◆ Job: Copy the stretch of the records from their start through the line that contains "Action: point(449,45)", both ends included, character for character.

◆ Dataset:
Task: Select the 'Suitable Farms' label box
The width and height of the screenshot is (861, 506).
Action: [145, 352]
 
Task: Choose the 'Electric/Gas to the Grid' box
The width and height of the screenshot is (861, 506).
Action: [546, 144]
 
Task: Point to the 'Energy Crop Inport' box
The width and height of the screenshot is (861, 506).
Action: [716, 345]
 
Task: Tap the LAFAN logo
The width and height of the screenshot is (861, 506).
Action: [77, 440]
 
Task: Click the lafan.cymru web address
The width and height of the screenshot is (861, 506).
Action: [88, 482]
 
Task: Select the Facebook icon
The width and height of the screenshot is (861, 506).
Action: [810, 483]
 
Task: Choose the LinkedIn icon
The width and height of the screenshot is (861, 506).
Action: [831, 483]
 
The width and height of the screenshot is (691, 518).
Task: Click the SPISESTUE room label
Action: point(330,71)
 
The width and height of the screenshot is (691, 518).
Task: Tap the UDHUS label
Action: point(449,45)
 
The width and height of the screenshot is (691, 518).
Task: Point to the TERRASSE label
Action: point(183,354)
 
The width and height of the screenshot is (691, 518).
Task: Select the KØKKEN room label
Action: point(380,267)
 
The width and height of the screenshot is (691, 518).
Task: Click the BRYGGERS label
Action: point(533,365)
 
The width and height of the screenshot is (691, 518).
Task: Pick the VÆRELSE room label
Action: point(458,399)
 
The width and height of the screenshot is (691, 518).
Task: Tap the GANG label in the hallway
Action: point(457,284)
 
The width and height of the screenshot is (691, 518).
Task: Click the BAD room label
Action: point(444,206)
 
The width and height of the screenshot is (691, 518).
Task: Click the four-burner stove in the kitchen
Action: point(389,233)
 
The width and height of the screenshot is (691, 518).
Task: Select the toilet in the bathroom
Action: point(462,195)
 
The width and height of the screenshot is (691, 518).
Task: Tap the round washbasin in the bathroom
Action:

◆ Output of the exercise:
Task: Select the 'Suitable Farms' label box
The width and height of the screenshot is (861, 506).
Action: [145, 352]
 
Task: Choose the 'Electric/Gas to the Grid' box
The width and height of the screenshot is (861, 506).
Action: [546, 144]
 
Task: Point to the 'Energy Crop Inport' box
The width and height of the screenshot is (861, 506).
Action: [716, 345]
 
Task: Tap the LAFAN logo
The width and height of the screenshot is (861, 506).
Action: [77, 440]
 
Task: Click the lafan.cymru web address
The width and height of the screenshot is (861, 506).
Action: [88, 482]
 
Task: Select the Facebook icon
The width and height of the screenshot is (861, 506).
Action: [810, 483]
 
Task: Choose the LinkedIn icon
The width and height of the screenshot is (861, 506).
Action: [831, 483]
 
The width and height of the screenshot is (691, 518).
Task: Click the SPISESTUE room label
Action: point(330,71)
 
The width and height of the screenshot is (691, 518).
Task: Tap the UDHUS label
Action: point(449,45)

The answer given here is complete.